Stored records
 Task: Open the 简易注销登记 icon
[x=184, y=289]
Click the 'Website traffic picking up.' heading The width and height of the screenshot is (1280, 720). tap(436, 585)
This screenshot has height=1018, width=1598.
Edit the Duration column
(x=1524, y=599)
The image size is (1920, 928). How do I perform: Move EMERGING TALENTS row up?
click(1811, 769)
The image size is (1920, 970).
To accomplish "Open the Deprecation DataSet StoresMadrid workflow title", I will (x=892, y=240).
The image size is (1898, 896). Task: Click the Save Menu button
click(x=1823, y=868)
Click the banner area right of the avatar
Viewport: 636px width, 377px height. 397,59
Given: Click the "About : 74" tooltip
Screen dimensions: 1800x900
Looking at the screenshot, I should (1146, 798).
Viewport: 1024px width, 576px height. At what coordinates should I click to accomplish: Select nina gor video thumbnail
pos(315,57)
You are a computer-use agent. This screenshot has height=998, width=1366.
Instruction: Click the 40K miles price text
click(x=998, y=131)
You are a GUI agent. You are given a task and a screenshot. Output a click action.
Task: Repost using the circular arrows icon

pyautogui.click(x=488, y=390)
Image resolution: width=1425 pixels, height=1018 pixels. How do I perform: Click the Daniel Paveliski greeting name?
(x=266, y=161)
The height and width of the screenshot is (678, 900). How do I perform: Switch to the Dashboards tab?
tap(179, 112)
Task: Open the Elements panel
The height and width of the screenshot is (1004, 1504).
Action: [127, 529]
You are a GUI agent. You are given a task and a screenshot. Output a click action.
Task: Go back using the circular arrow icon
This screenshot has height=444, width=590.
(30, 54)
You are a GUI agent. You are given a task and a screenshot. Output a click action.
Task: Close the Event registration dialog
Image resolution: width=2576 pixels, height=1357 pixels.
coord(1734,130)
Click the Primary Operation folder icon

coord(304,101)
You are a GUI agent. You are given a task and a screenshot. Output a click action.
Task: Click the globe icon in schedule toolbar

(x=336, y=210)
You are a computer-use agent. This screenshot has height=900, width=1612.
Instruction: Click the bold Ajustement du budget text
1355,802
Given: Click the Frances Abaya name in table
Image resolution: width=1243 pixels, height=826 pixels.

Task description:
The response must consist of the lines above, from the first one through the line containing "Task: Open the Elements panel", reproduced exactly.

Solution to this task:
 Task: Open the 简易注销登记 icon
[x=184, y=289]
Click the 'Website traffic picking up.' heading The width and height of the screenshot is (1280, 720). tap(436, 585)
This screenshot has height=1018, width=1598.
Edit the Duration column
(x=1524, y=599)
The image size is (1920, 928). How do I perform: Move EMERGING TALENTS row up?
click(1811, 769)
The image size is (1920, 970).
To accomplish "Open the Deprecation DataSet StoresMadrid workflow title", I will (x=892, y=240).
The image size is (1898, 896). Task: Click the Save Menu button
click(x=1823, y=868)
Click the banner area right of the avatar
Viewport: 636px width, 377px height. 397,59
Given: Click the "About : 74" tooltip
Screen dimensions: 1800x900
Looking at the screenshot, I should (1146, 798).
Viewport: 1024px width, 576px height. At what coordinates should I click to accomplish: Select nina gor video thumbnail
pos(315,57)
You are a computer-use agent. This screenshot has height=998, width=1366.
Instruction: Click the 40K miles price text
click(x=998, y=131)
You are a GUI agent. You are given a task and a screenshot. Output a click action.
Task: Repost using the circular arrows icon

pyautogui.click(x=488, y=390)
Image resolution: width=1425 pixels, height=1018 pixels. How do I perform: Click the Daniel Paveliski greeting name?
(x=266, y=161)
The height and width of the screenshot is (678, 900). How do I perform: Switch to the Dashboards tab?
tap(179, 112)
Task: Open the Elements panel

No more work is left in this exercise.